→ **Work to do**
Copy out everything from the start of the records below down to and including the line that contains "Select the Contrôles", keeping each request unchanged. Multiply every coordinate in the answers by 0.45 and round to whole numbers, rounding halves up.

(Extracted records)
<<<<
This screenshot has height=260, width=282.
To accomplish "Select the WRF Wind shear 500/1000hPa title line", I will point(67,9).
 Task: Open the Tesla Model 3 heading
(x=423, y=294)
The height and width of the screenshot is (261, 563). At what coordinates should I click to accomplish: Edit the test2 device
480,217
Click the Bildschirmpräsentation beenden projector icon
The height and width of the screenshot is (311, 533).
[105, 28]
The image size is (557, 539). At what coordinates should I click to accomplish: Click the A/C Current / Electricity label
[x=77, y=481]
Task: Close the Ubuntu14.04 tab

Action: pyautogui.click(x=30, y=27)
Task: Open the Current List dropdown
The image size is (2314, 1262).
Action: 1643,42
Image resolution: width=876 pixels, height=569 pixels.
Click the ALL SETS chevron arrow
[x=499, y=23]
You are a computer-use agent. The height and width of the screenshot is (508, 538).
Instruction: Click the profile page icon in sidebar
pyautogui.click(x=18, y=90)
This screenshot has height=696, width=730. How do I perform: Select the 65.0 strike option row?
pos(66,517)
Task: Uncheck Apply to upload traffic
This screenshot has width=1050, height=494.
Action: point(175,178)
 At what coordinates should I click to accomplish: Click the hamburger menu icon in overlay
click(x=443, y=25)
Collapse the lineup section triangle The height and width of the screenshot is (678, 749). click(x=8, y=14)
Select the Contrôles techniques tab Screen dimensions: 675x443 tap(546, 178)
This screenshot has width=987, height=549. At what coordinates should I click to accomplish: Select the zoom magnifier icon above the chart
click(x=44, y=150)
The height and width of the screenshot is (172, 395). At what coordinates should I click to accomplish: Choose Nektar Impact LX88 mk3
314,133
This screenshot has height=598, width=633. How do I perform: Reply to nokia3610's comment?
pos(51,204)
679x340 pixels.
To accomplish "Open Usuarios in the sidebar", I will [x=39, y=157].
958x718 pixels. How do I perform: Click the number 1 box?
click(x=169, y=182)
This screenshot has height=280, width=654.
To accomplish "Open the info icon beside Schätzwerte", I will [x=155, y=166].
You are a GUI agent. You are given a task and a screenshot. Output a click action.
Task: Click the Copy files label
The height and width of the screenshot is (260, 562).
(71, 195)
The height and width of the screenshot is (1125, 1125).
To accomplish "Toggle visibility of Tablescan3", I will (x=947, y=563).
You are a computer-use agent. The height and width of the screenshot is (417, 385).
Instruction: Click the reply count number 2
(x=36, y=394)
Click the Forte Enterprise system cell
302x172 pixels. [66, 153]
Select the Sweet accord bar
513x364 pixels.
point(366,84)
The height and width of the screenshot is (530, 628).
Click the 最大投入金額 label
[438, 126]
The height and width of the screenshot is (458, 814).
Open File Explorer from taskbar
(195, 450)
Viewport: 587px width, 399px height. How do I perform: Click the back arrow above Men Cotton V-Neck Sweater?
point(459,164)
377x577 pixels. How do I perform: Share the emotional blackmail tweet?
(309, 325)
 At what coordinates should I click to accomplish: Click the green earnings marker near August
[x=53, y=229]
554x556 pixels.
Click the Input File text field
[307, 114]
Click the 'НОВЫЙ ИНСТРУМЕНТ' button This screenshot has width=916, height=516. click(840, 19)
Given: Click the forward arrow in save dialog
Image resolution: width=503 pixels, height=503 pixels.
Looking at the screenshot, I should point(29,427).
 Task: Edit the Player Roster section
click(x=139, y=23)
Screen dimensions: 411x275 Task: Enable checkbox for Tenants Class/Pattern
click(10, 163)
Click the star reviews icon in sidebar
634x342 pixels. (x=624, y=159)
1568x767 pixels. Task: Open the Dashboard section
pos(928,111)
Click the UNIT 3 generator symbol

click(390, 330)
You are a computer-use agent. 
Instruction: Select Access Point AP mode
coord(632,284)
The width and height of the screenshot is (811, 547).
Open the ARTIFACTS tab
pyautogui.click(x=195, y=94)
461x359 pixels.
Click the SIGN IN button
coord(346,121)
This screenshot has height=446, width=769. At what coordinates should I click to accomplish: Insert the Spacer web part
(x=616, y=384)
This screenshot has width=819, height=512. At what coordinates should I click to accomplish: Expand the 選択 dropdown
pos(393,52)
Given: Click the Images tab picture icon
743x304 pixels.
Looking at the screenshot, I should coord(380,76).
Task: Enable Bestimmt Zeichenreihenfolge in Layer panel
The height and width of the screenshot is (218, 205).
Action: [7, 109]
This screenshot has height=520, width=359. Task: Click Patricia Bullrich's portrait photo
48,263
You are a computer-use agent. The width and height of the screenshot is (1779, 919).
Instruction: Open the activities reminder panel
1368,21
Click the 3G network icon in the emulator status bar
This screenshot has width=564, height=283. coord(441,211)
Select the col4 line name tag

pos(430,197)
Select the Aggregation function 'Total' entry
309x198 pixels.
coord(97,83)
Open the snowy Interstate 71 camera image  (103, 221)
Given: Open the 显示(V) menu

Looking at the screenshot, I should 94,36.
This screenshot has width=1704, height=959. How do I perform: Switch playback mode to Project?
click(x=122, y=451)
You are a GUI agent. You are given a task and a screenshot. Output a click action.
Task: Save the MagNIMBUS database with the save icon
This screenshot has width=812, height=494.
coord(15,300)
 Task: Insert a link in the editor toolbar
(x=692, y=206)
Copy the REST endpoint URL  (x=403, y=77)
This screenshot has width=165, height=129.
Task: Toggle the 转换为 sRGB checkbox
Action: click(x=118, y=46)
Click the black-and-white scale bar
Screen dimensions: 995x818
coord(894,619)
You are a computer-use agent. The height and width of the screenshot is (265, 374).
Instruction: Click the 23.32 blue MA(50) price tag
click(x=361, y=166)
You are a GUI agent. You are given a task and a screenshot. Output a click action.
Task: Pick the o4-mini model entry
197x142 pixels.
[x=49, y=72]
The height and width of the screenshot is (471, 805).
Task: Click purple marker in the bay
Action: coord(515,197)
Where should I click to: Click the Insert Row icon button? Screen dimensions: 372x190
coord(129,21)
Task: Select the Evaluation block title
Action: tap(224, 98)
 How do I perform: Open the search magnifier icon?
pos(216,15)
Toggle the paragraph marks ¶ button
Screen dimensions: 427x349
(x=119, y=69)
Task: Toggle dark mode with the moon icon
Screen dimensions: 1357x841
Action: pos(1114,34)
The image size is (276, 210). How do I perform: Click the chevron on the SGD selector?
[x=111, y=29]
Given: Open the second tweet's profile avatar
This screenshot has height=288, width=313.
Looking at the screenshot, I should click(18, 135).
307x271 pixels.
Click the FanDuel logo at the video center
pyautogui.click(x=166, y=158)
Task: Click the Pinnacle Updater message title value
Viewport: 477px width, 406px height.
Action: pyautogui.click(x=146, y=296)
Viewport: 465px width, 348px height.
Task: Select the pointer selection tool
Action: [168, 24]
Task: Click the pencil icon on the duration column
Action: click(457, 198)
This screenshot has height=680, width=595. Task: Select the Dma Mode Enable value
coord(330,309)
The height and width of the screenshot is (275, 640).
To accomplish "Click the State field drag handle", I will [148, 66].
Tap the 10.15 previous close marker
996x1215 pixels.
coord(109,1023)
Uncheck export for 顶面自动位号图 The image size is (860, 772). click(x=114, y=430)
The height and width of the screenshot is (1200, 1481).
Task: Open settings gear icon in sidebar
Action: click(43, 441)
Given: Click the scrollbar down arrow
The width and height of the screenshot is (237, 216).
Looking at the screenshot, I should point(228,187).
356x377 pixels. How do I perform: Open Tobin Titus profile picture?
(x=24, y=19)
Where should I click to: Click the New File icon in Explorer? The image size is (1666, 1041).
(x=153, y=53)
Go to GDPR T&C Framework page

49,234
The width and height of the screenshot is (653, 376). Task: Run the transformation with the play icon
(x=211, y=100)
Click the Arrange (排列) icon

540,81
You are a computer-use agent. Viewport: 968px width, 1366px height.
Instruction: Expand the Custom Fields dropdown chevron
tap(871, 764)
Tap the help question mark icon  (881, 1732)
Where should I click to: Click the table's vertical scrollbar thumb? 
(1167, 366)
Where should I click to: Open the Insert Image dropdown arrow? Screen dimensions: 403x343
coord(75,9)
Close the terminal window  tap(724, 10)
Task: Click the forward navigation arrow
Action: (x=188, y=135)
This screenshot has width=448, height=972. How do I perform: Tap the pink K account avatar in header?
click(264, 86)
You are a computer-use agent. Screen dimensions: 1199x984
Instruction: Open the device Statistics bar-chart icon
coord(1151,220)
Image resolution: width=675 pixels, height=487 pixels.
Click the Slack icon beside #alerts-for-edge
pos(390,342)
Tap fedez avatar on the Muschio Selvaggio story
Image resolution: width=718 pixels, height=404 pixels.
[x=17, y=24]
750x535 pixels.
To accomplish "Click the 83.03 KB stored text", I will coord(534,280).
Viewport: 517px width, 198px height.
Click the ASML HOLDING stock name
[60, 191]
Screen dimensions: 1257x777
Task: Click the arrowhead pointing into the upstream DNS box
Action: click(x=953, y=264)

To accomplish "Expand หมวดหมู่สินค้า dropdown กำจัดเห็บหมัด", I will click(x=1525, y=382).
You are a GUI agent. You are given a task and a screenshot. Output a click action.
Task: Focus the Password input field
>>>>
→ **Exercise output**
This screenshot has height=260, width=282.
To accomplish "Select the WRF Wind shear 500/1000hPa title line", I will point(30,4).
 Task: Open the Tesla Model 3 heading
(x=190, y=132)
The height and width of the screenshot is (261, 563). At what coordinates should I click to accomplish: Edit the test2 device
216,98
Click the Bildschirmpräsentation beenden projector icon
The height and width of the screenshot is (311, 533).
[47, 13]
The image size is (557, 539). At what coordinates should I click to accomplish: Click the A/C Current / Electricity label
[x=35, y=216]
Task: Close the Ubuntu14.04 tab

Action: pyautogui.click(x=14, y=12)
Task: Open the Current List dropdown
The image size is (2314, 1262).
Action: 739,19
Image resolution: width=876 pixels, height=569 pixels.
Click the ALL SETS chevron arrow
[x=225, y=10]
You are a computer-use agent. The height and width of the screenshot is (508, 538).
Instruction: Click the profile page icon in sidebar
pyautogui.click(x=8, y=41)
This screenshot has height=696, width=730. How do I perform: Select the 65.0 strike option row?
pos(30,233)
Task: Uncheck Apply to upload traffic
This screenshot has width=1050, height=494.
Action: point(79,80)
 At what coordinates should I click to accomplish: Click the hamburger menu icon in overlay
click(x=199, y=11)
Collapse the lineup section triangle The height and width of the screenshot is (678, 749). click(x=4, y=6)
Select the Contrôles techniques tab Screen dimensions: 675x443 tap(246, 80)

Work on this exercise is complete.